78. I condemn in the strongest possible terms the continued killings, kidnappings, rape and torture of Iraqis by ISIL, which may constitute crimes against humanity, war crimes and even genocide. I equally strongly condemn the continued suicide attacks by ISIL on public places, as well as places of worship, which kill civilians, including children. These attacks have the clear aim of stoking sectarian tensions in Iraq. Iraqis must refrain from resorting to violence and reprisal attacks, as these undermine the unity of Iraq and its people, and only work in favour of terrorism.
79. I am concerned by the reports that have emerged of the use of weaponized chemicals by ISIL in its attacks on civilians and security force personnel. I condemn any attempt by ISIL to use chemical agents as weapons, the use of which is prohibited and considered a violation under international law.
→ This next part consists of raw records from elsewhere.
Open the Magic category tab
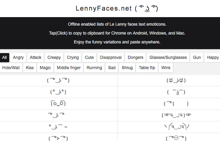Screen dimensions: 220x141 tap(45, 68)
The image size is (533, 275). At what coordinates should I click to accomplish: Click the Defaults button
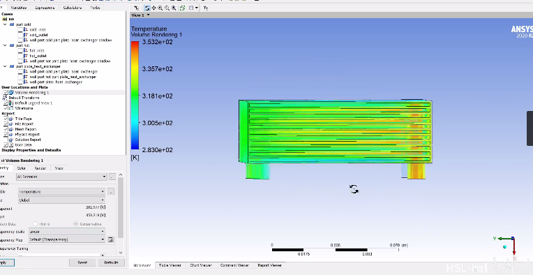point(111,262)
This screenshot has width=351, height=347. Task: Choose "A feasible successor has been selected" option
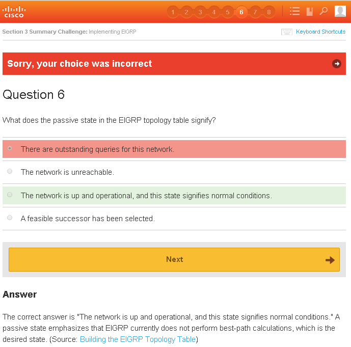point(10,218)
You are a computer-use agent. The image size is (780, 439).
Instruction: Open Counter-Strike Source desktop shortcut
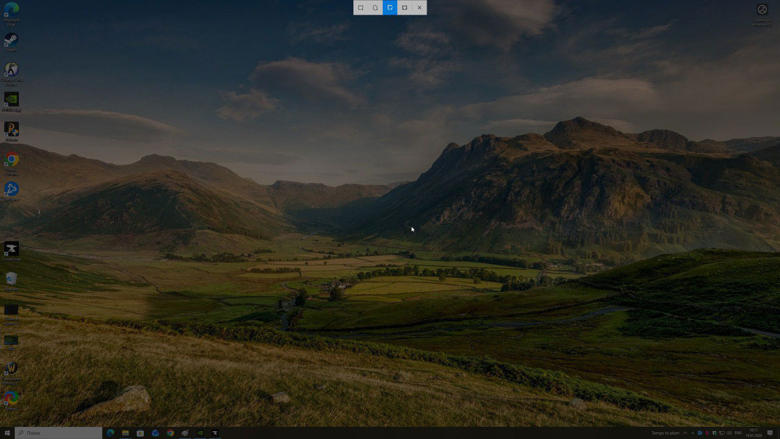[x=11, y=71]
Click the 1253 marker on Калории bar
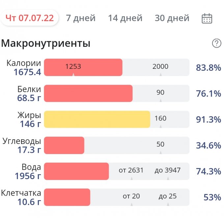 coord(73,67)
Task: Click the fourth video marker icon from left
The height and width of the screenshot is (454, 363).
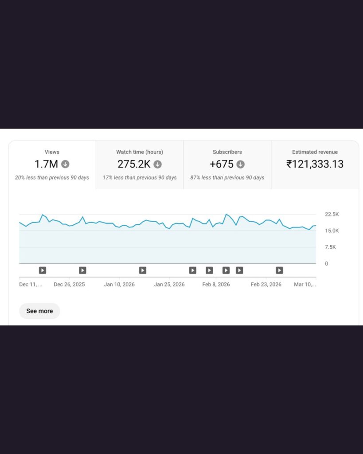Action: [192, 270]
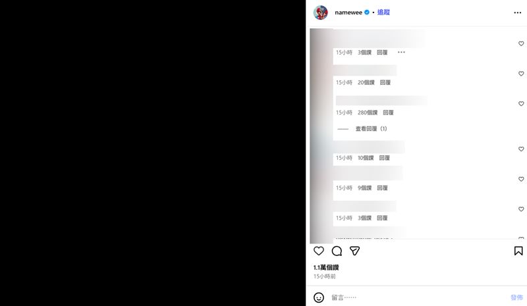527x306 pixels.
Task: Like the comment with 280個讚
Action: (521, 104)
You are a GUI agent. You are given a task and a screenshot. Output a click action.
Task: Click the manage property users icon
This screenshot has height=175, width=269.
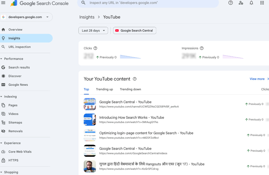click(241, 3)
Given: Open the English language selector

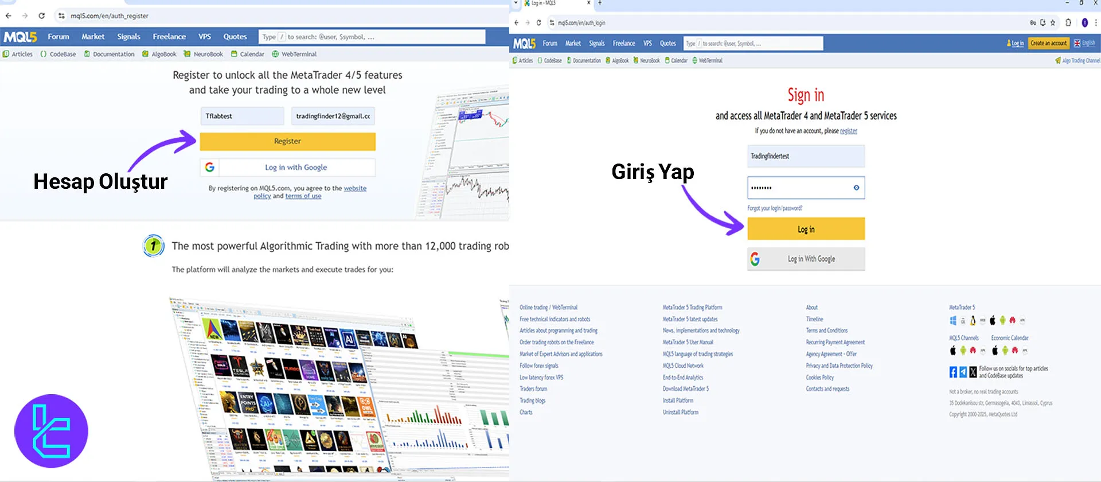Looking at the screenshot, I should pyautogui.click(x=1084, y=44).
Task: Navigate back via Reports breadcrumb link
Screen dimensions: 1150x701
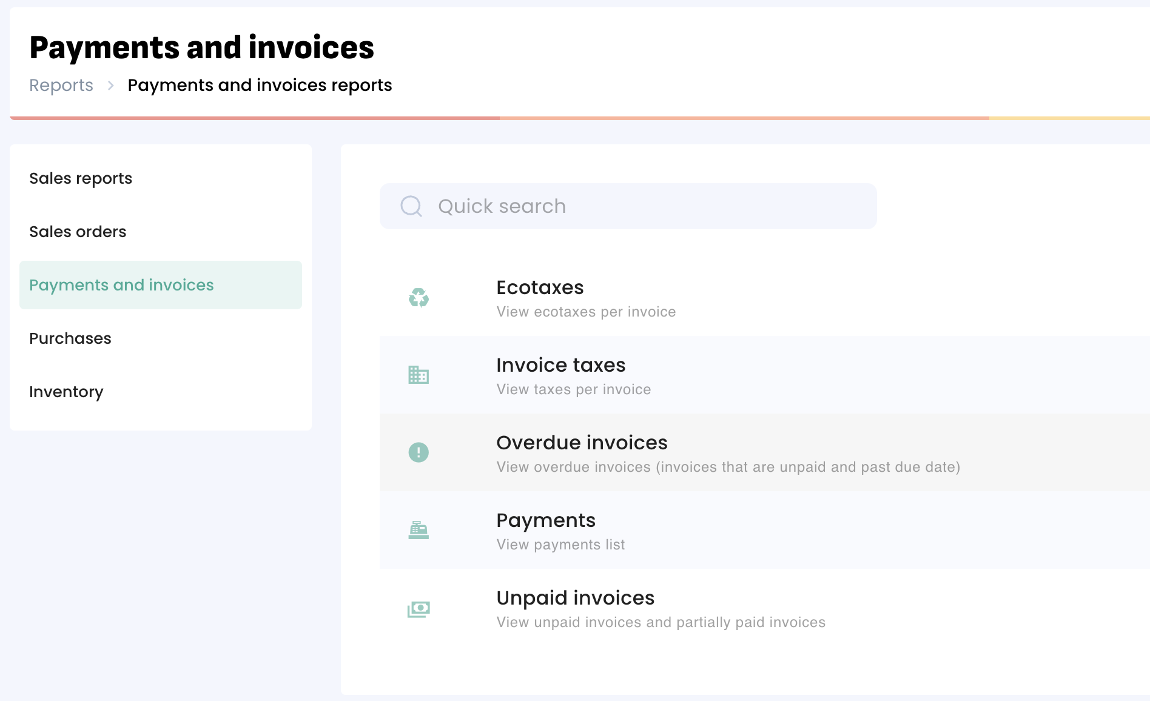Action: point(61,86)
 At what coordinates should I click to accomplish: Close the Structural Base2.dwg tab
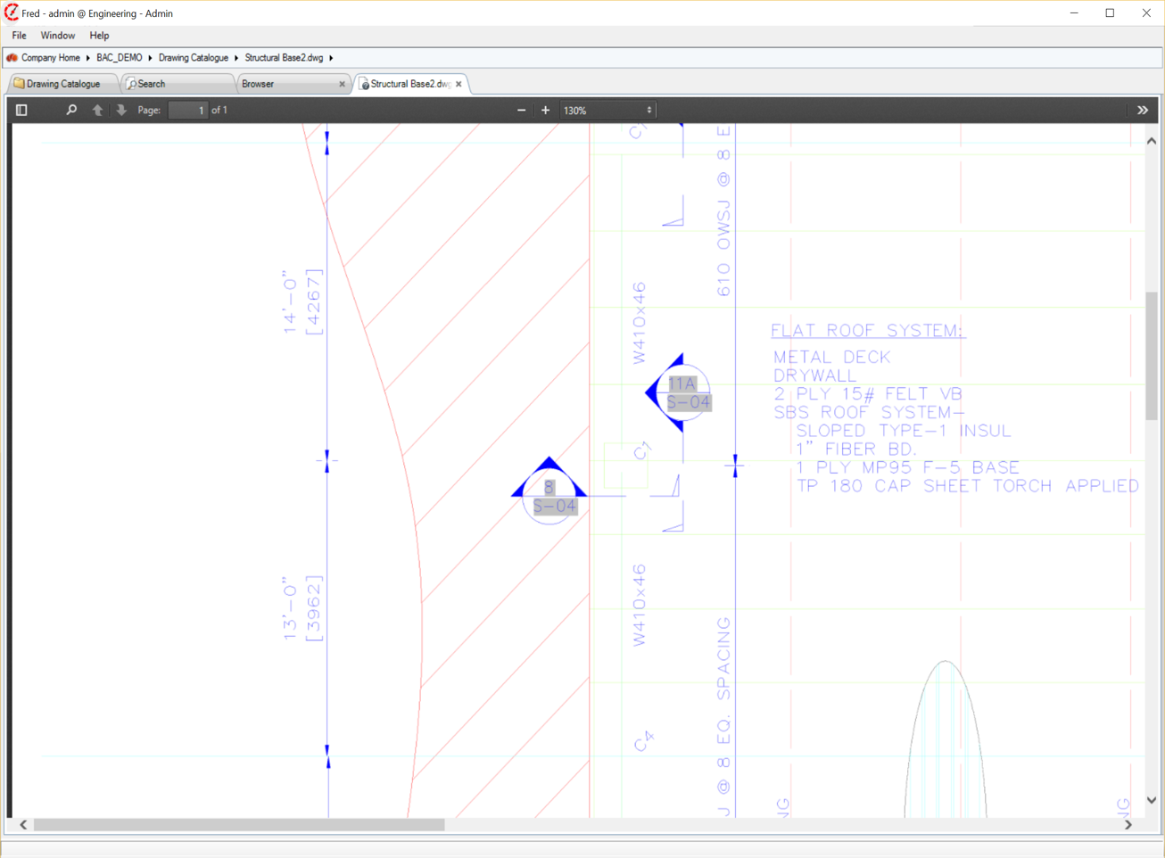(459, 84)
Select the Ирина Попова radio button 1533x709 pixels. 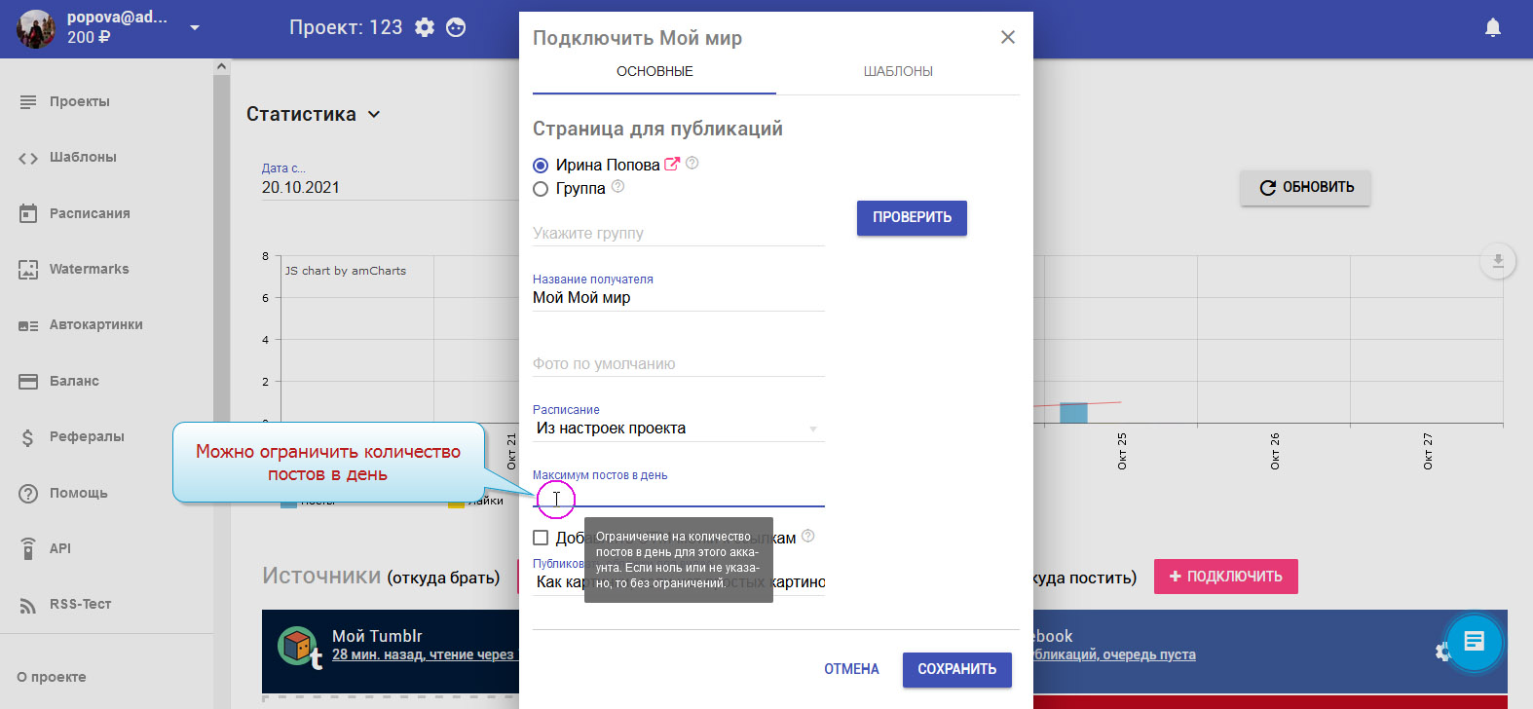pos(541,166)
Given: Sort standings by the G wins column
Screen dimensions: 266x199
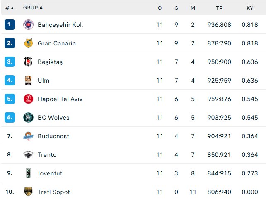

I call upon the international community to support the Government of Iraq in its efforts to investigate these reports, offer appropriate care to those affected and ensure the accountability of anyone found to be involved in the use of weaponized chemicals against civilians or security force personnel.
80. I also call upon the international community to take steps to ensure the accountability of members of ISIL for the atrocious crimes they have perpetrated against the Iraqi people and to take steps to recognize the gravity of ISIL crimes. I furthermore urge the Government of Iraq to take urgent steps to address past crimes and violations by granting Iraqi courts appropriate jurisdiction over international crimes committed in Iraq, and to ensure that the perpetrators are tried in full compliance with due process and fair trial standards required by international law and the Constitution of Iraq.
81. I condemn in the strongest terms the killing of UNAMI staff member Amer al-Kaissy, following his abduction by unidentified gunmen in April 2015. It is the responsibility of the Iraqi authorities to conduct a thorough and open investigation and to bring the perpetrators to justice swiftly. I reiterate my call upon the authorities to do so.
82. The humanitarian crisis in Iraq continues to be a source of great concern. Additional resources are urgently needed. The United Nations and its partners have requested $861 million for 2016 to provide emergency relief to 7.3 million vulnerable Iraqis. Only 15 per cent, or $128 million, has been received so far. Urgently mobilizing additional funds, including for assistance in areas retaken from ISIL, remains one of my highest priorities.
83. Lastly, I wish to extend my appreciation to my Special Representative, Jan Kubis, and all of the staff of the United Nations in Iraq for their continued efforts in assisting the Government and people of Iraq. I trust that Iraq's international partners, including its neighbours, will continue to extend their support to my Special Representative in the implementation of his mandate.